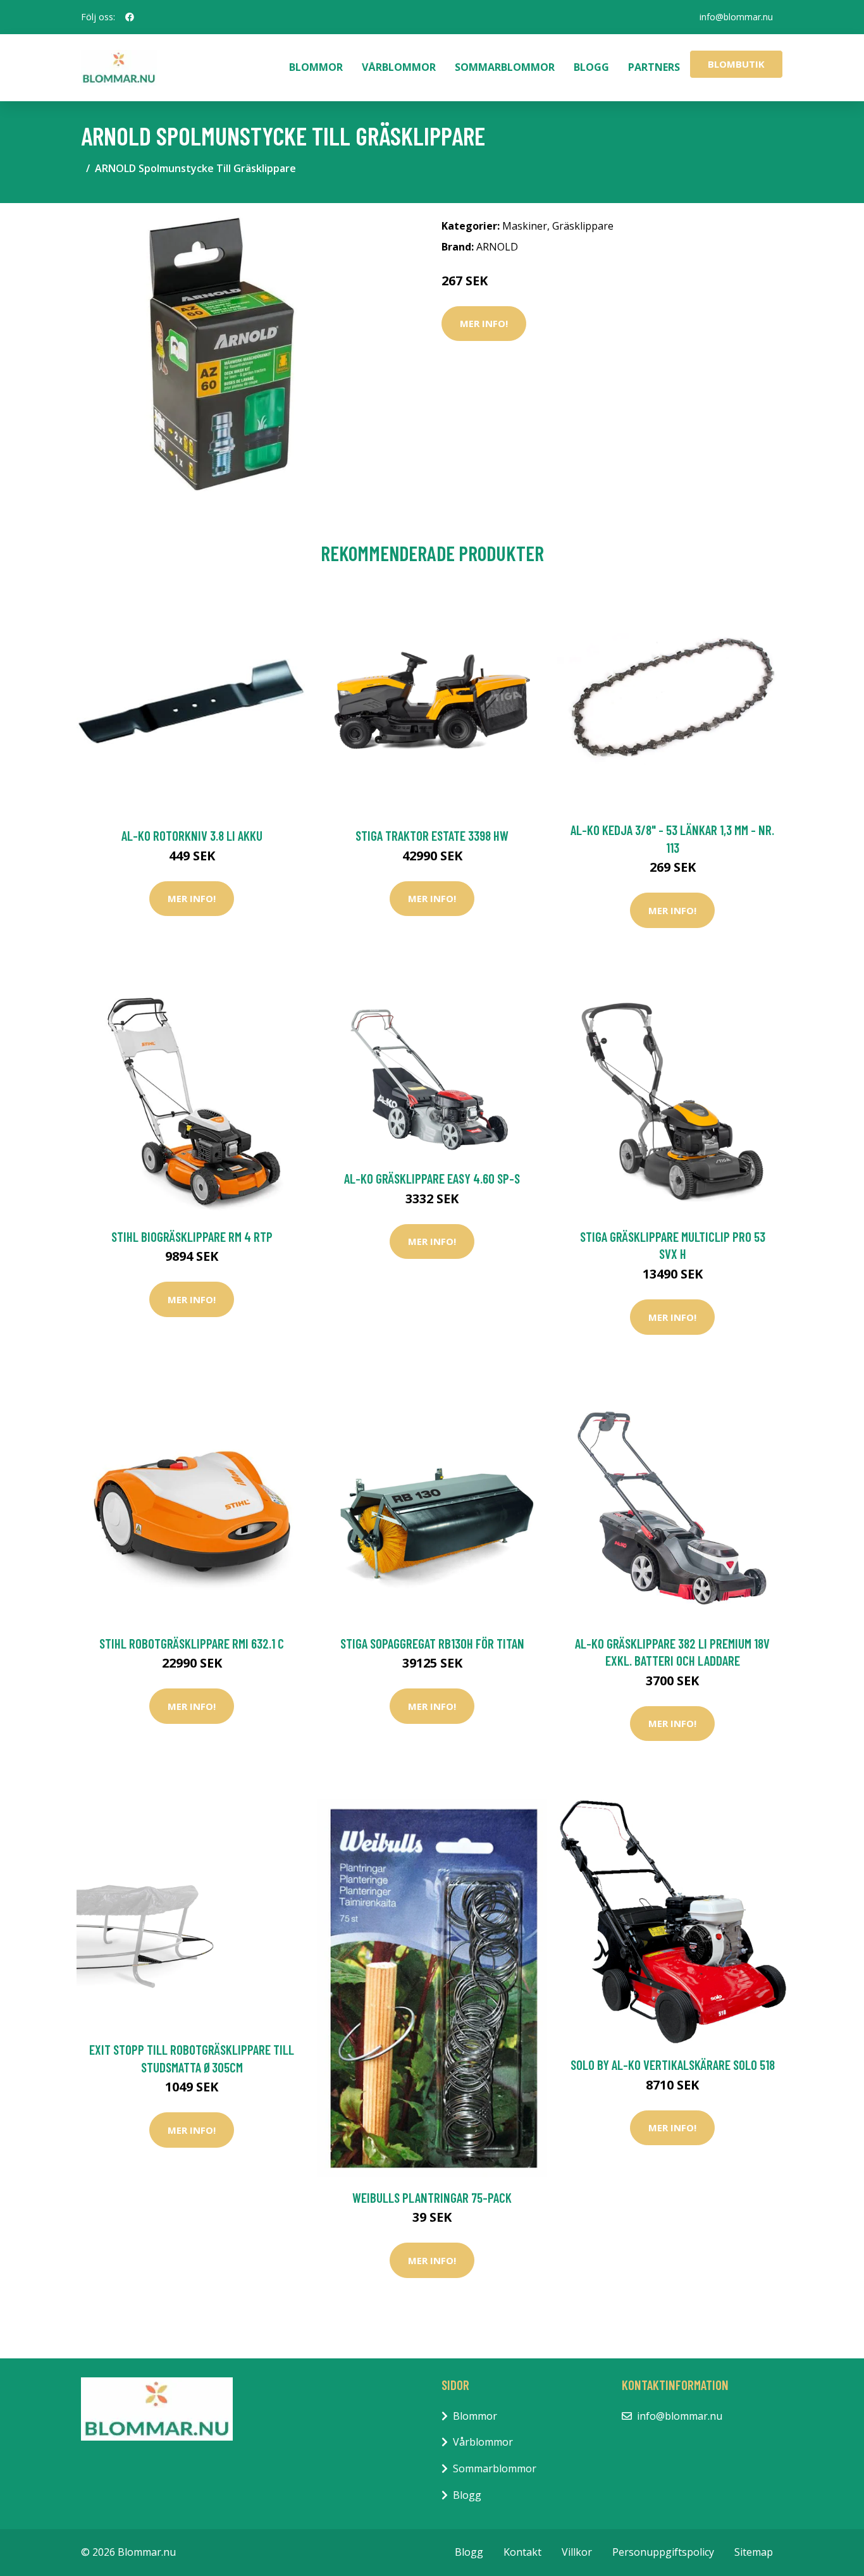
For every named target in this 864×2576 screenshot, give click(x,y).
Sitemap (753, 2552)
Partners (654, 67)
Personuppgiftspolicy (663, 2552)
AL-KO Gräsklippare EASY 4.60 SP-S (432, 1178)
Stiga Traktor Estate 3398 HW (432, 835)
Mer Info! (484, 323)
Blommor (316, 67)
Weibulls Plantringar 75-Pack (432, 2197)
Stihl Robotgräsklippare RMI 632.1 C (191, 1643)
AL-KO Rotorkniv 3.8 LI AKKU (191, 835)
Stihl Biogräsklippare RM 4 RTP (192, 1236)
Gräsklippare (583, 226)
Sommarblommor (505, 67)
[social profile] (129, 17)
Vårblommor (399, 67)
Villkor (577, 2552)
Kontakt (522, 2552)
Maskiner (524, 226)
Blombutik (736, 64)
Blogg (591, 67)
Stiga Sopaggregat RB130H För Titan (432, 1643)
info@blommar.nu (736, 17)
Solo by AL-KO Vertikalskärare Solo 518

++++++++

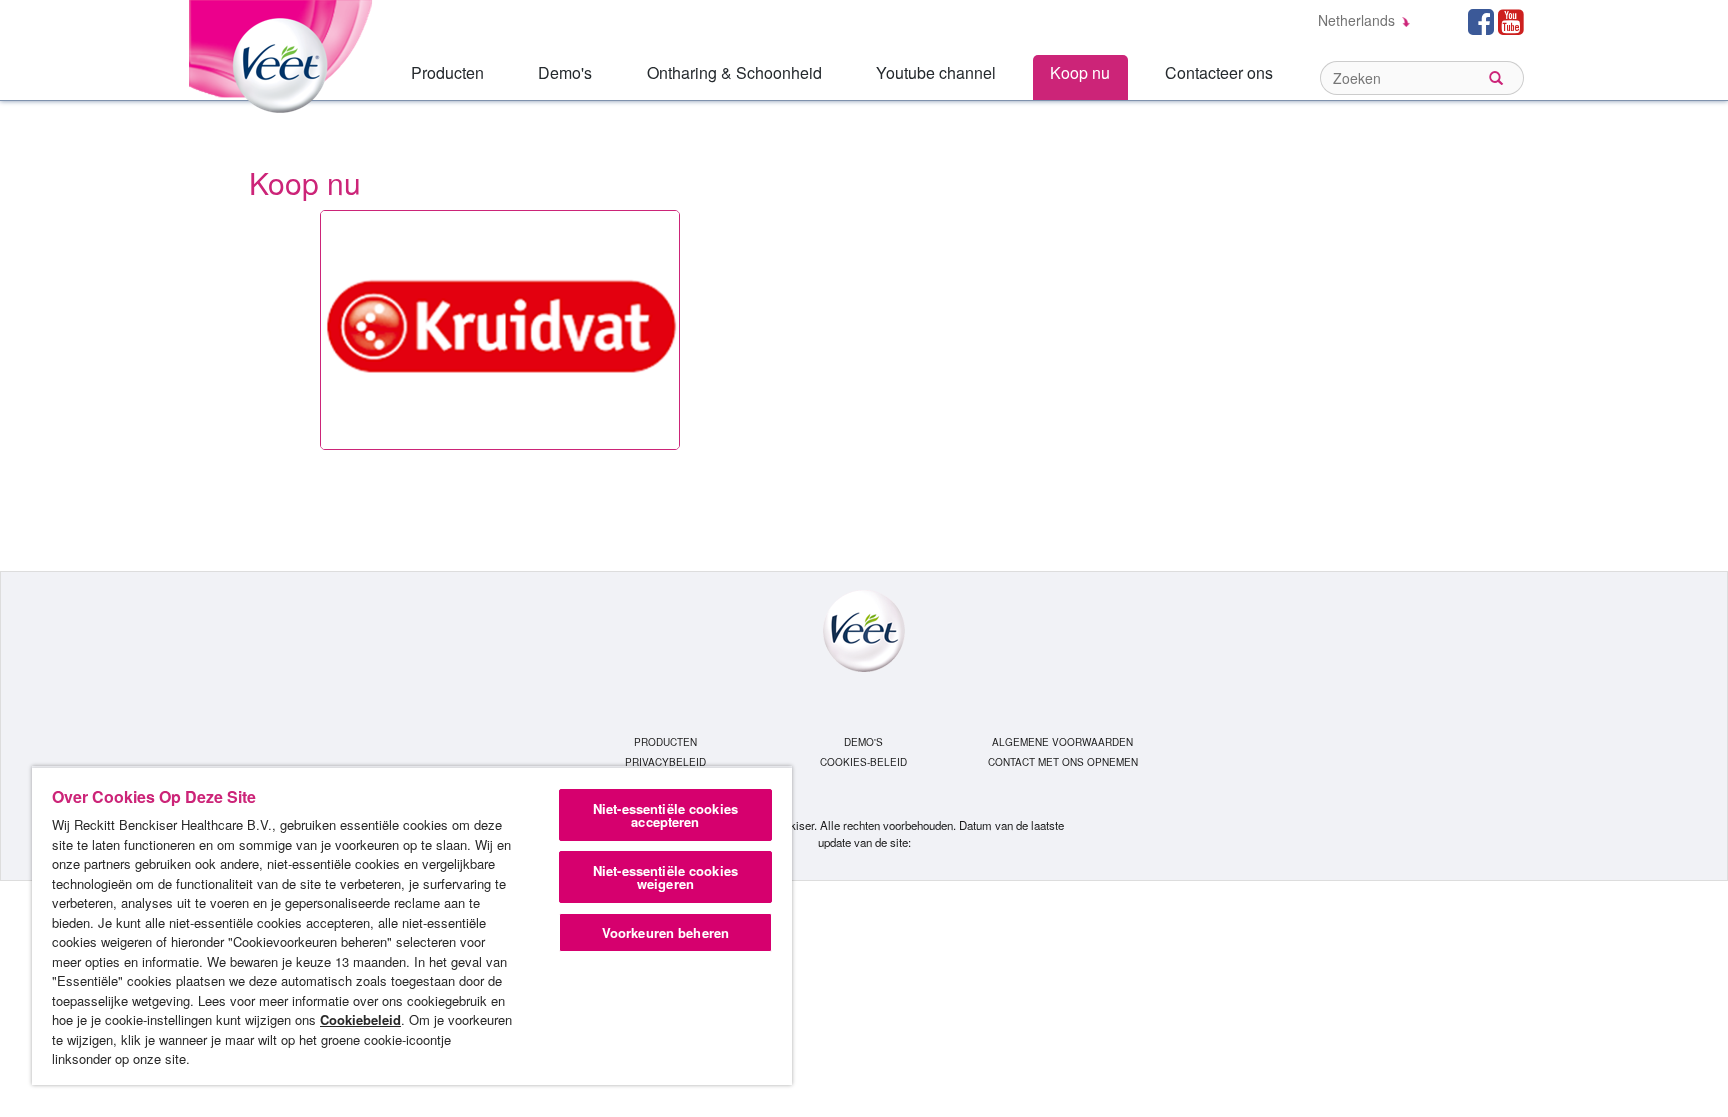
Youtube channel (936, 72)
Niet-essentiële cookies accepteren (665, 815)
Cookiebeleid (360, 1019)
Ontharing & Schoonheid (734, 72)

++++++++

» Work task:
Please return only the lines above, starting at the line that has "Stihl Robotgräsklippare RMI" and ending at the line that has "Solo by AL-KO Vertikalskärare Solo 518", keeping both and leaving each one unchanged.

» Exercise solution:
Stihl Robotgräsklippare RMI 632.1 C (191, 1643)
AL-KO Rotorkniv 3.8 LI AKKU (191, 835)
Stihl Biogräsklippare RM 4 RTP (192, 1236)
Gräsklippare (583, 226)
Sommarblommor (505, 67)
[social profile] (129, 17)
Vårblommor (399, 67)
Villkor (577, 2552)
Kontakt (522, 2552)
Maskiner (524, 226)
Blombutik (736, 64)
Blogg (591, 67)
Stiga Sopaggregat RB130H För Titan (432, 1643)
info@blommar.nu (736, 17)
Solo by AL-KO Vertikalskärare Solo 518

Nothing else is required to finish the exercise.